┌────────
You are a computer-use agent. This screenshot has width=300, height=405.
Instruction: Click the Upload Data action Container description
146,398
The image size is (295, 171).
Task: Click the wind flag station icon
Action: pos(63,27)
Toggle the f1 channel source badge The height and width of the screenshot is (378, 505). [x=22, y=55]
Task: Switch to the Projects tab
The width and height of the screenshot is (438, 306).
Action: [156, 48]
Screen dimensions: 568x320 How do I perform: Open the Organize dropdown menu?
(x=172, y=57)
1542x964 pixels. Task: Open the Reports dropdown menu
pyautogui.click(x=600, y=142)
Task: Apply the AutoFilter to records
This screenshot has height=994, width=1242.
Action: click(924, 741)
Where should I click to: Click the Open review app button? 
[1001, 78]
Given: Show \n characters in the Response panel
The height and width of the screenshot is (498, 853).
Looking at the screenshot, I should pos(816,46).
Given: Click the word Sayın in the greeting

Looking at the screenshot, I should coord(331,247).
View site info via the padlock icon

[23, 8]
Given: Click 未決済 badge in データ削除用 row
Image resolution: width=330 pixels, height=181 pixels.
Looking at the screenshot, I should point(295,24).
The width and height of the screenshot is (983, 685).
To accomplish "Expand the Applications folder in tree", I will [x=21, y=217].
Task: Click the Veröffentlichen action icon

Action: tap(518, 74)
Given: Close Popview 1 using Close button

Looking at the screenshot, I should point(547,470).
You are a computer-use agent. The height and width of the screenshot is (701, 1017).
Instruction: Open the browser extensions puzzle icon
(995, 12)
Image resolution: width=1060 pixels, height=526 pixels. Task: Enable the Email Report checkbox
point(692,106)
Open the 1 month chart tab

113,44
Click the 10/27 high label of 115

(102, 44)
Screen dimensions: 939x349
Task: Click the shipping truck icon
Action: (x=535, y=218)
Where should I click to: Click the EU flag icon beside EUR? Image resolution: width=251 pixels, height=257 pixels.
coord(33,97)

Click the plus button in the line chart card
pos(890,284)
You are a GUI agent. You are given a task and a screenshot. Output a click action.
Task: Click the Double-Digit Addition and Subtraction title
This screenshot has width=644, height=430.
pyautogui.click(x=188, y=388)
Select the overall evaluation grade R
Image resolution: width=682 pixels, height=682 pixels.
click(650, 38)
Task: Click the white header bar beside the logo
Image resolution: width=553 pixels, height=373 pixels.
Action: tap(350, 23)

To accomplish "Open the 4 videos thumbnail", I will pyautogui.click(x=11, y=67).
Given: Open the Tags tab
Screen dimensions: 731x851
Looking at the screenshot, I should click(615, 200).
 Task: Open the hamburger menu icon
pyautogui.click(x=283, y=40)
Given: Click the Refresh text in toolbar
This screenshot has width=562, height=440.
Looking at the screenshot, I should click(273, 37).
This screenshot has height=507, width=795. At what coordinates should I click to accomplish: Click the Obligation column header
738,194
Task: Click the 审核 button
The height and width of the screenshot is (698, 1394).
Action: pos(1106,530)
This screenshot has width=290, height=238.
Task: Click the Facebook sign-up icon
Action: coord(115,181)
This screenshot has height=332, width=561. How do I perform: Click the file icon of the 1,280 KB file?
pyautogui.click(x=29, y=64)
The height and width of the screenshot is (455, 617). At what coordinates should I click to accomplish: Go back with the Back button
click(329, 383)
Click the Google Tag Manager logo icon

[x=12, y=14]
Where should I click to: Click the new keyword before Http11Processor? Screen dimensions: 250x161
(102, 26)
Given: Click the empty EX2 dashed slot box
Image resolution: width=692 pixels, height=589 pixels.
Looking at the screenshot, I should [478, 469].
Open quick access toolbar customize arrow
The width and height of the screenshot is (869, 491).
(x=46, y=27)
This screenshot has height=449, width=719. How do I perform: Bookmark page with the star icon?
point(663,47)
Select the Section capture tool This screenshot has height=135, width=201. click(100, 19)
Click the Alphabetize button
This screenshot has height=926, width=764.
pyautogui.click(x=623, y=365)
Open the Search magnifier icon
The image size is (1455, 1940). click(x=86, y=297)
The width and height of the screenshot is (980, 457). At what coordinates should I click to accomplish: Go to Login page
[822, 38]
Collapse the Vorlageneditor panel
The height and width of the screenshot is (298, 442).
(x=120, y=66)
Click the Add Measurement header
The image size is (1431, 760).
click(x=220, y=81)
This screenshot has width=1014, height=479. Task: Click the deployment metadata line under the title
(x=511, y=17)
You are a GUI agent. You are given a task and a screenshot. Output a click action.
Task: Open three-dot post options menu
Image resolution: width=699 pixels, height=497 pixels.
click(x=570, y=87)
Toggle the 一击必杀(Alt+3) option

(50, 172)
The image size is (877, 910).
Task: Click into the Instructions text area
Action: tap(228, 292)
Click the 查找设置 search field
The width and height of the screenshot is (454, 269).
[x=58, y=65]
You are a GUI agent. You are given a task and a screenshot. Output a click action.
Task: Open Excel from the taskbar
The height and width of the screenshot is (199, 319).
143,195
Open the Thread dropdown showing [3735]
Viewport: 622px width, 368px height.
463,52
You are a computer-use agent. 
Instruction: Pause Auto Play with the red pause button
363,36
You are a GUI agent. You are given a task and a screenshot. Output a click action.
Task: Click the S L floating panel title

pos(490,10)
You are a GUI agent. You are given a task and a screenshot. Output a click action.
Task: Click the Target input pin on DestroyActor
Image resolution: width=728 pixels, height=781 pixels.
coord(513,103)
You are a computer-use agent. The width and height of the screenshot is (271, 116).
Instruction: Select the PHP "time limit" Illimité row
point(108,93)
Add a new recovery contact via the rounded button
└────────
• **Task**:
Return the entries above unchanged, starting at the first line and stopping after the line with "Toggle the f1".

• **Task output**:
You are a computer-use agent. This screenshot has width=300, height=405.
Instruction: Click the Upload Data action Container description
146,398
The image size is (295, 171).
Task: Click the wind flag station icon
Action: pos(63,27)
Toggle the f1 channel source badge The height and width of the screenshot is (378, 505). [x=22, y=55]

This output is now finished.